Lo que está ocurriendo con la representación venezolana ante la Organización de las Naciones Unidas (ONU), es de una gravedad excepcional si es que cabe tamaña calificación cuando se ha convertido el asunto en regla de todas nuestras misiones diplomáticas en el mundo, por más importante que sea un Estado con el que compartimos en la OPEP, por ejemplo. Faltaba un detalle para ponerlo de relieve: la reclamación del Esequibo que no responde, precisamente, a los intereses cubanos.
Consabido, la reclamación volvió directamente al despacho de la Secretaría General de esa tan elevada instancia internacional, cambiando la rutina que marcó el Acuerdo de Ginebra. Una somera revisión de la prensa digital, muy bien da cuenta de las numerosas y sistemáticas diligencias realizadas por el gobierno guyanés en las oficinas de Antonio Guterres, tan extremadamente pendiente del asunto que, a pesar de las diferencias, distancias y abusos, el presidente David Granger informa de un modo u otro a la oposición en Georgetown.
Prácticamente vencido el plazo para remitir el Esequibo a la Corte Internacional de Justicia, a menos que el vecino país oriental lo desestime y quién sabe a qué precio, la embajada venezolana de Nueva York se encuentra sin titular, pues, fue destituido Rafael Ramírez para colocar a Samuel Moncada, quien ejerció la cancillería por una brevedad pasmosa y funge de confiable bombero para toda vicisitud diplomática. Sin embargo, cursan apenas un par de detalles: viva, inequívoca y expresamente señala la Constitución que esa y otras embajadurías, debe autorizarla la Asamblea Nacional; y, en lugar de atender los problemas inmediatos que justifican la propia sede de Nueva York, pierden el tiempo en dirimir lo que es, en propiedad, manifestación de una intensa purga interna del chavismo. Vale decir, por encima de los intereses nacionales está el de la preservación a rabiar del poder.
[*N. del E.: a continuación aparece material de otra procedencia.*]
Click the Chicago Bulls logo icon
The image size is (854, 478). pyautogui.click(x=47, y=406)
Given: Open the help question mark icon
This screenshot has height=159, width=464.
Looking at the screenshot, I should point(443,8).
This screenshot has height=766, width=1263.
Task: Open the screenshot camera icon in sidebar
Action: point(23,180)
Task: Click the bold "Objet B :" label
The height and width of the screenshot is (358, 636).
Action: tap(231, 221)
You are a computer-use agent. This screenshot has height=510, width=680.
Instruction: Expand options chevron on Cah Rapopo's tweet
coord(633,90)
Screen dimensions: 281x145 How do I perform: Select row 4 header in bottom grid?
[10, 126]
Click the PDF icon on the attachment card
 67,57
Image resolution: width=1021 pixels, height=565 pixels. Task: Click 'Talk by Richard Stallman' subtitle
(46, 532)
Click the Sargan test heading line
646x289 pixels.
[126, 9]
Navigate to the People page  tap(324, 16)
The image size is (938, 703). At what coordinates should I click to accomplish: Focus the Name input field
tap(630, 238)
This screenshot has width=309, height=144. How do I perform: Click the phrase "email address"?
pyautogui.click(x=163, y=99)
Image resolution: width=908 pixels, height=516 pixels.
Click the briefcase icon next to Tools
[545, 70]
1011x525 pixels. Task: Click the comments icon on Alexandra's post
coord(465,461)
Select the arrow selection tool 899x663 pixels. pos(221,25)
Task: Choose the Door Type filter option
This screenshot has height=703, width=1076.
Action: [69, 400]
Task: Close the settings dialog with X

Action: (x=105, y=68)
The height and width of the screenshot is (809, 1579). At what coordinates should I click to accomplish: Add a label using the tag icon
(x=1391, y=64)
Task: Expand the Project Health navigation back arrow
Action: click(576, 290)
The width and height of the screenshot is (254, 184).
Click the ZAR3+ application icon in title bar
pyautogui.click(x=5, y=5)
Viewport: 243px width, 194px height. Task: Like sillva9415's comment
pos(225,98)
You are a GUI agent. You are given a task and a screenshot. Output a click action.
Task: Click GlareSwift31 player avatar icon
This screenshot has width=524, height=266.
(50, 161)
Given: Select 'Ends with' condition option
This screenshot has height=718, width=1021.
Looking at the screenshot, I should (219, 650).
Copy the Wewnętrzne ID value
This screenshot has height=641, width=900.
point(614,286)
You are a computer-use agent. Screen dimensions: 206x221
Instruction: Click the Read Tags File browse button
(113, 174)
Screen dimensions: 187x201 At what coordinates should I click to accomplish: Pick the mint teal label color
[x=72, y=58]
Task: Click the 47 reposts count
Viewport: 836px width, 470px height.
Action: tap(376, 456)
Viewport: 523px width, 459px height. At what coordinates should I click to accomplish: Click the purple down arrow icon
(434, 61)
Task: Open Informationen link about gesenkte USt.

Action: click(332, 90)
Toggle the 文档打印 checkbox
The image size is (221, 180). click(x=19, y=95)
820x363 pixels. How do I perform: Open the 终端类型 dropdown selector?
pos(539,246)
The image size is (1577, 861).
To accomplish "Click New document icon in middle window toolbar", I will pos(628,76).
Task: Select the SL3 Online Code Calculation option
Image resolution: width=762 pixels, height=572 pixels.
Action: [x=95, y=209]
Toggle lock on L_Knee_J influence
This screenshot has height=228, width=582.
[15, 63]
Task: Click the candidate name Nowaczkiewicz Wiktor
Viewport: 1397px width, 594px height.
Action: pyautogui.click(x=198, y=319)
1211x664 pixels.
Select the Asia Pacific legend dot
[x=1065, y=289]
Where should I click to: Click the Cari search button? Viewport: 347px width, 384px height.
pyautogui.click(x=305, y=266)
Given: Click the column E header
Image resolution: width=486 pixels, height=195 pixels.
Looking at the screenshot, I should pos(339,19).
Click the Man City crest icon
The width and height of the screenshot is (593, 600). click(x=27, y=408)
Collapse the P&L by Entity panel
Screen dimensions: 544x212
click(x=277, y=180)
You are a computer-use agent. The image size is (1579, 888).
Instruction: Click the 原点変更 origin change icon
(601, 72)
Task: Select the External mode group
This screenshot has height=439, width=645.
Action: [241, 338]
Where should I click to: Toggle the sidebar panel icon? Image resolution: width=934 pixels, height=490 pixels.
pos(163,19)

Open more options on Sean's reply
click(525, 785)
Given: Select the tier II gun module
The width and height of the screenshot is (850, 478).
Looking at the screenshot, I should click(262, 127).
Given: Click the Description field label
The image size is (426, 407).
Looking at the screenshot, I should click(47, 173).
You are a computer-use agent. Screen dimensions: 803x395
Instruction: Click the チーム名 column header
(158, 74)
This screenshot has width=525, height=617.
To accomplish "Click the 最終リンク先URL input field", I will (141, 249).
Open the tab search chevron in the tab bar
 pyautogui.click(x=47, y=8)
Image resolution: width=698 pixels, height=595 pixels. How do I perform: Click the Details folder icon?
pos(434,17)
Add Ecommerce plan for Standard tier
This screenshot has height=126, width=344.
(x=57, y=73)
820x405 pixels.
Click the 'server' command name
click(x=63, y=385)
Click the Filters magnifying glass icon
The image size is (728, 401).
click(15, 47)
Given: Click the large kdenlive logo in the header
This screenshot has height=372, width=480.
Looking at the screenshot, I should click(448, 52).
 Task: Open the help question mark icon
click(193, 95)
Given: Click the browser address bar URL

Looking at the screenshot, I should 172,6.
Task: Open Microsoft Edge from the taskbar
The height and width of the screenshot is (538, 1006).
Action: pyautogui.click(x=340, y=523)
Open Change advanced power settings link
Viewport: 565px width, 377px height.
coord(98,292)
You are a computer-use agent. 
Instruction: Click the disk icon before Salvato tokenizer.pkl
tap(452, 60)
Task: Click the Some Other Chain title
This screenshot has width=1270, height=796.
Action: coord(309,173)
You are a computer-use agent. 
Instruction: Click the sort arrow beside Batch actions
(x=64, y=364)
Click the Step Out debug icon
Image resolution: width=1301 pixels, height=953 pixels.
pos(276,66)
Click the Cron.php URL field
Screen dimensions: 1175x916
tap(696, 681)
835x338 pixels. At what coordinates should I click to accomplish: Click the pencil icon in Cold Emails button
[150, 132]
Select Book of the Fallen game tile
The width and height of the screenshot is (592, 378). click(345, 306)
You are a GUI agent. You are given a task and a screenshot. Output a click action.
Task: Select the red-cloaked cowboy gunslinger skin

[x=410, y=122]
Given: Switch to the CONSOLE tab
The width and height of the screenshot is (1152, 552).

Ahora bien, no siempre fue así y, por muchos problemas y desatinos que caracterizaron a la diplomacia venezolana, sobre todo después del emblemático 1958, la regla fue la de tener una política exterior sobria y coherente, confiada a quienes – por lo general – desempeñaron sus responsabilidades con la sobriedad y la coherencia que se esperaba, contando con un estable personal de carrera que así lo aseguraba. Por más que lo mandase el partido dominante, no era fácil tramitar el nombramiento definitivo del candidato a una embajada que, por lo menos, se nos ha dicho, debía superar las impertinencias de algún parlamentario, fuere o no del bipartidismo, en la comparecencia ante la Comisión de Política Exterior; y era mucho el riesgo de escandalizar, generando el costo político correspondiente, con un atrevido lance nepótico en la burocracia del extranjero y, con mayor razón, cuando la persona agraciada no tenía idea de las complejidades de las materias que debía atender, distintas de las compras en la Quinta Avenida.
Érase la misión venezolana en la ONU, ataño, manejada con esa sobriedad y coherencia que no nos cansamos de repetir, teniendo al frente embajadores sobrios y coherentes. Ojalá a alguien le diera por revisar la nómina de los titulares y del equipo de Nueva York antes de 1999 y podrá apreciar, además, cómo la defensa de los intereses venezolanos en el Esequibo gozaban de una extraordinaria coordinación y, por ello, con Marcos Falcón Briceño a la cabeza, desde la Asamblea General de la ONU en Londres, por 1962, arrancó una definitiva Política de Estado que no sobrevivió al siglo XXI.